Diary Of A Hollywood Refugee

Monday, March 30, 2009

Afghanistan: The War Obama Now Owns.

Obama now owns Afghan war and will be judged by it

JOHN IBBITSON
Globe & Mail


Mr. Obama's troop-surge-in-all-but-name attempts to duplicate the success of Iraq in Afghanistan, bearing in mind that they are two very different countries, and that the challenges in Afghanistan in many ways are more formidable: a difficult terrain, few natural resources, opium rather than oil, a history of chronic internal strife.

Equally important, Mr. Obama's war is the first, and will doubtless prove to be the biggest, test of the new President's commitment to multilateralism. Success depends on the co-operation of others: persuading India to ease tensions with Pakistan so that the Pakistan military can shift troops from its eastern border to fight in the west against the Taliban; getting Russia and China and Iran to be part of the solution, rather than part of the problem; keeping America's NATO allies committed to the cause, even as the United States assumes greater responsibility for that cause.
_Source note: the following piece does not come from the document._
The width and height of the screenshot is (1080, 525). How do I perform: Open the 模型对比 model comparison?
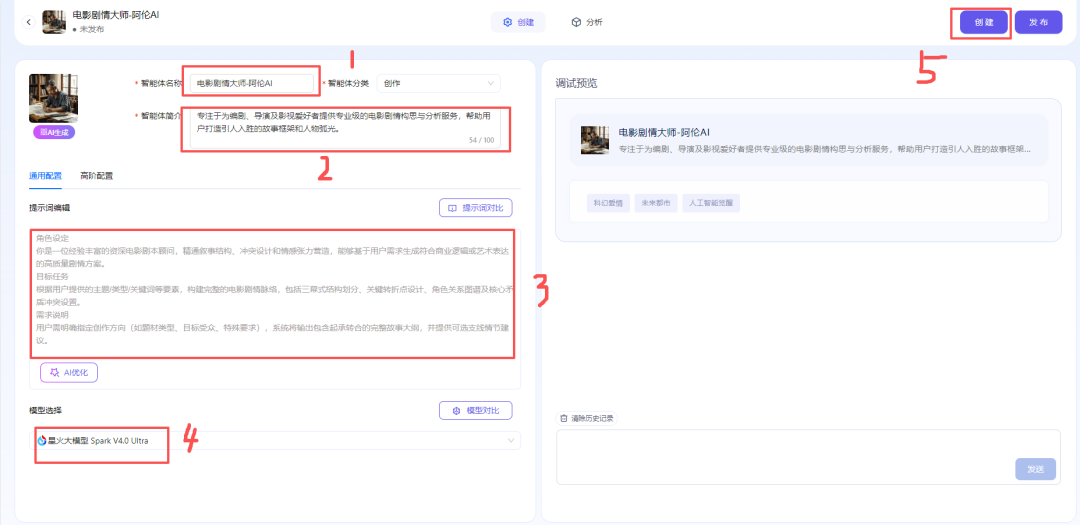pyautogui.click(x=476, y=410)
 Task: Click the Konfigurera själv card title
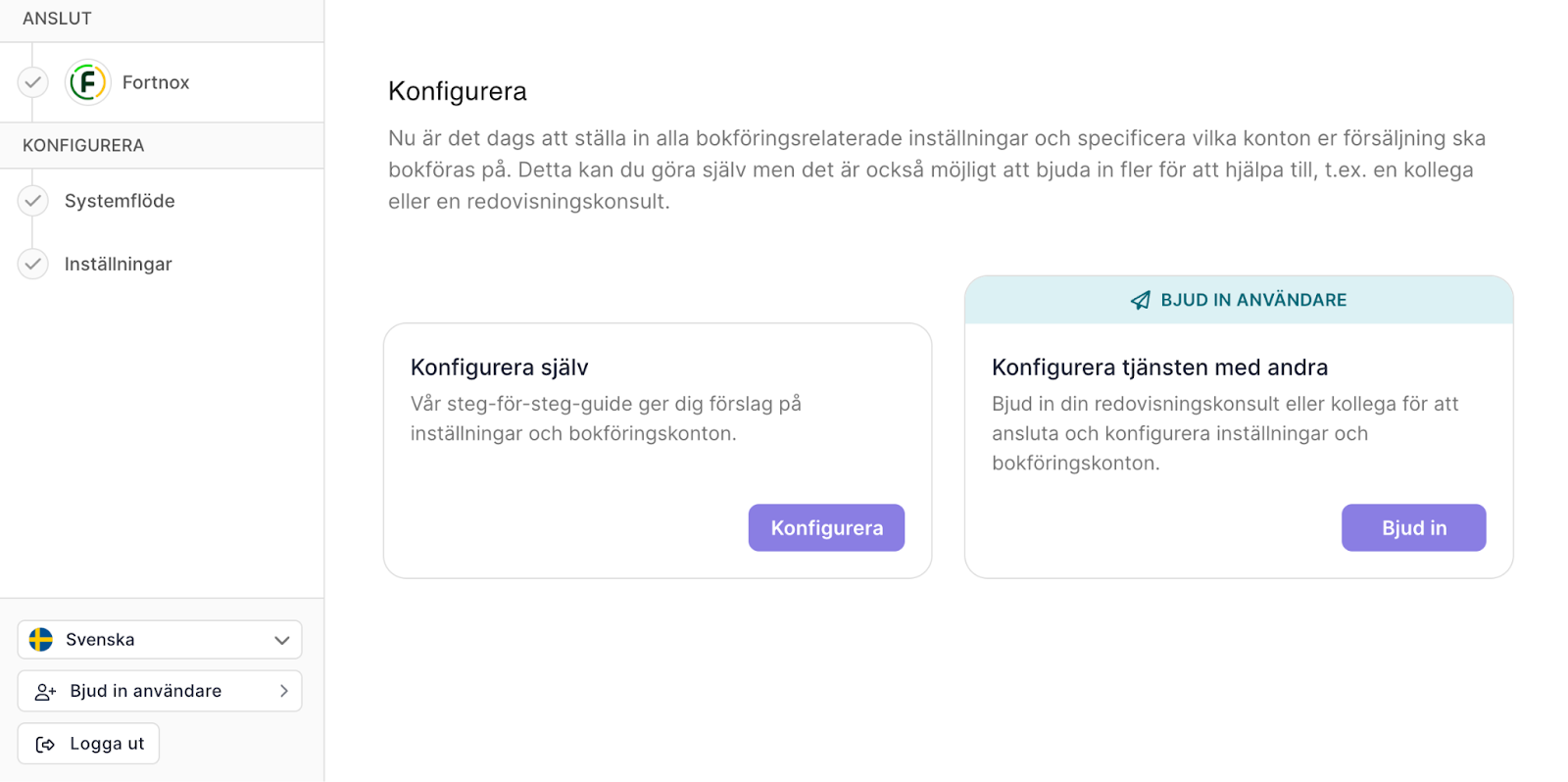(x=499, y=367)
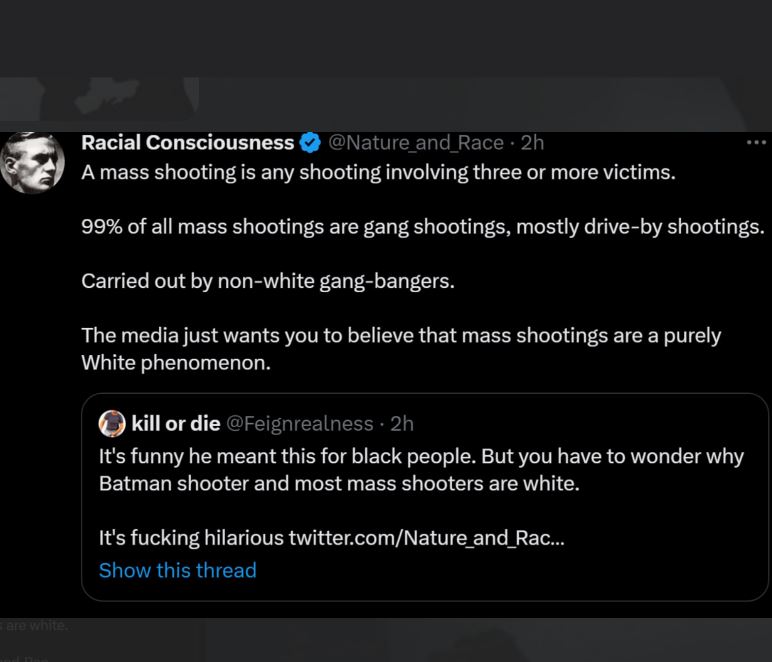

Ironically, the President is employing in this war the lessons Mr. Bush learned in Iraq: flood the zone with troops; concentrate on building up the local military and police; invest heavily in the infrastructure of government and civil society.

Mr. Obama now owns this war. The American people and the world will judge him on how he runs it.


15 Democrat & Republican representatives are already opposing the war. That sounds familiar!
Hope and Change.... My Ass!

Read More

Related:
Obama's Stronger, Smarter War

There is little new in the plan at the strategic level, the president's rhetoric notwithstanding. Compare his approach to the “Five Pillars” of the 2004 Afghan counterinsurgency strategy — defeat terrorism; enable the Afghan security structure; sustain area ownership; enable reconstruction and good governance; and engage regional states. Mr. Obama may employ slightly different language, but the strategic concepts are the same.

But President Bush gets credit for the most significant strategic shift when he authorized expanded Predator strikes against terror targets inside Pakistan in August 2008. Since then, nine of the top 20 al Qaeda leaders in Pakistan have been killed, almost half the command group.